Artigo 5.º O certificado de capacidade psicológica para a detenção de canídeos potencialmente perigosos dependerá da superação das provas necessárias à comprovação da inexistência de enfermidade ou deficiência susceptível de causar incapacidade psíquica ou psicológica limitativas do discernimento, associadas a: a) Transtornos mentais ou de conduta; b) Dificuldades psíquicas de avaliação, percepção e de tomada de decisões, e distúrbios de personalidade; c) Qualquer outra afecção, transtorno ou problema não compreendidos nas alíneas anteriores, que limitem o pleno exercício das faculdades mentais necessárias à detenção de animais potencialmente perigosos da espécie canina. Artigo 6.º Todos os dados constantes das licenças de detenção de animais potencialmente perigosos da espécie canina serão integrados num microchip, a implantar sob a pele do animal, que permita a rápida leitura dos mesmos por meios telemáticos.

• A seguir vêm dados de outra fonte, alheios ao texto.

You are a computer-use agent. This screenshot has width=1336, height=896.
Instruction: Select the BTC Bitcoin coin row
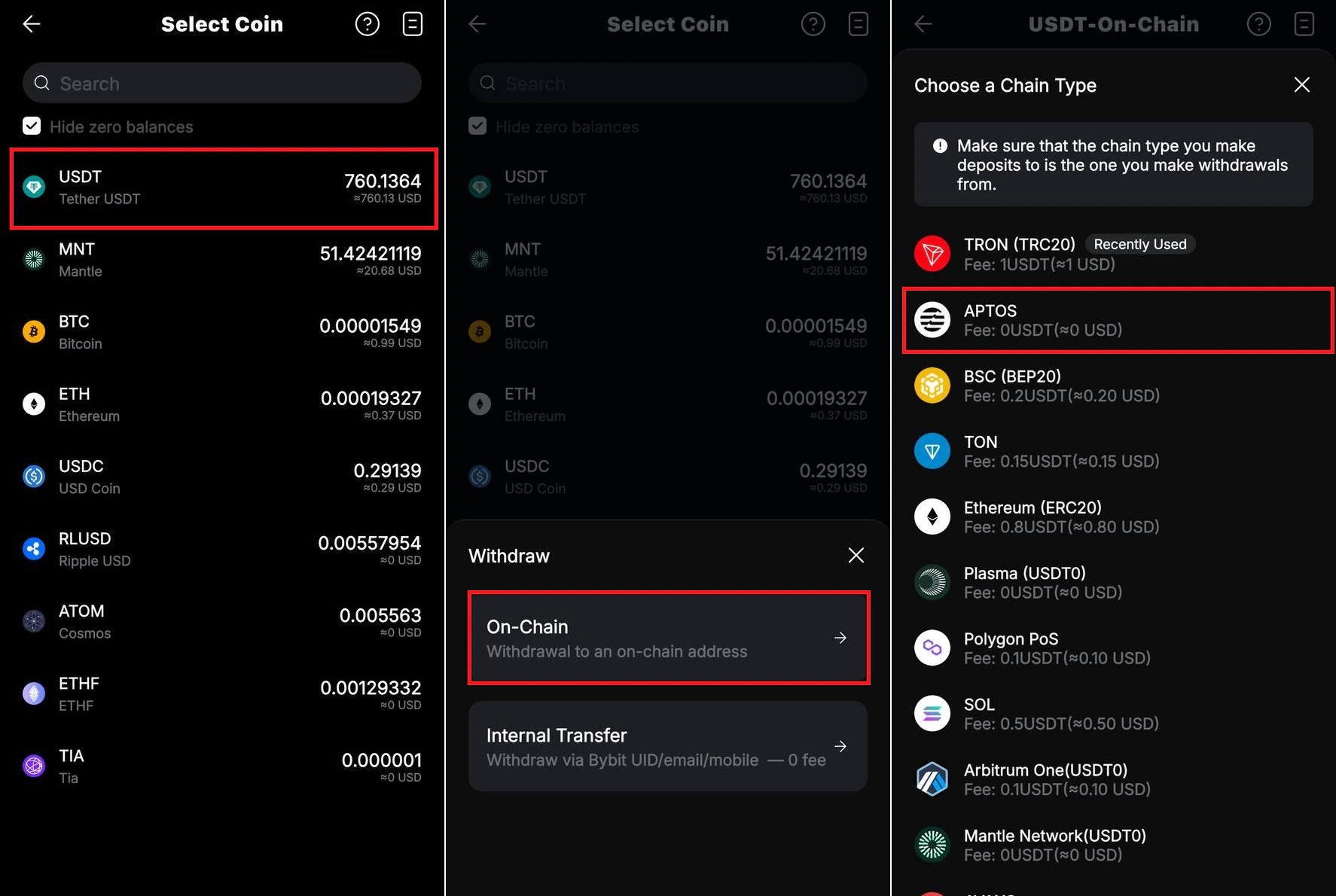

Artigo 7.º 1 Os proprietários e possuidores de animais que tenham sido objecto da declaração prevista no n.º 3 do artigo 1.º dispõem do prazo de um mês, a contar da notificação ali prevista, para requererem a respectiva licença de detenção. 2 Findo este prazo sem que tenha sido requerida licença de detenção, proceder-se-á ao abate do animal, nos termos previstos na lei. Artigo 8.º Os proprietários e possuidores de canídeos não licenciados como animais de companhia, bem como os detentores de licença de canídeos que venham a ser abrangidos pela presente lei, dispõem de um prazo de três meses, a partir da data da entrada em vigor da lei, para requerem a respectiva licença de detenção. Artigo 9.º O Governo regulamentará a presente lei no prazo de 90 dias a contar da sua entrada em vigor. Palácio de São Bento, 25 de Outubro de 2002. Os Deputados do CDS-PP: Telmo Correia Diogo Feio Miguel Paiva João Pinho de Almeida João Rebelo João Abrunhosa.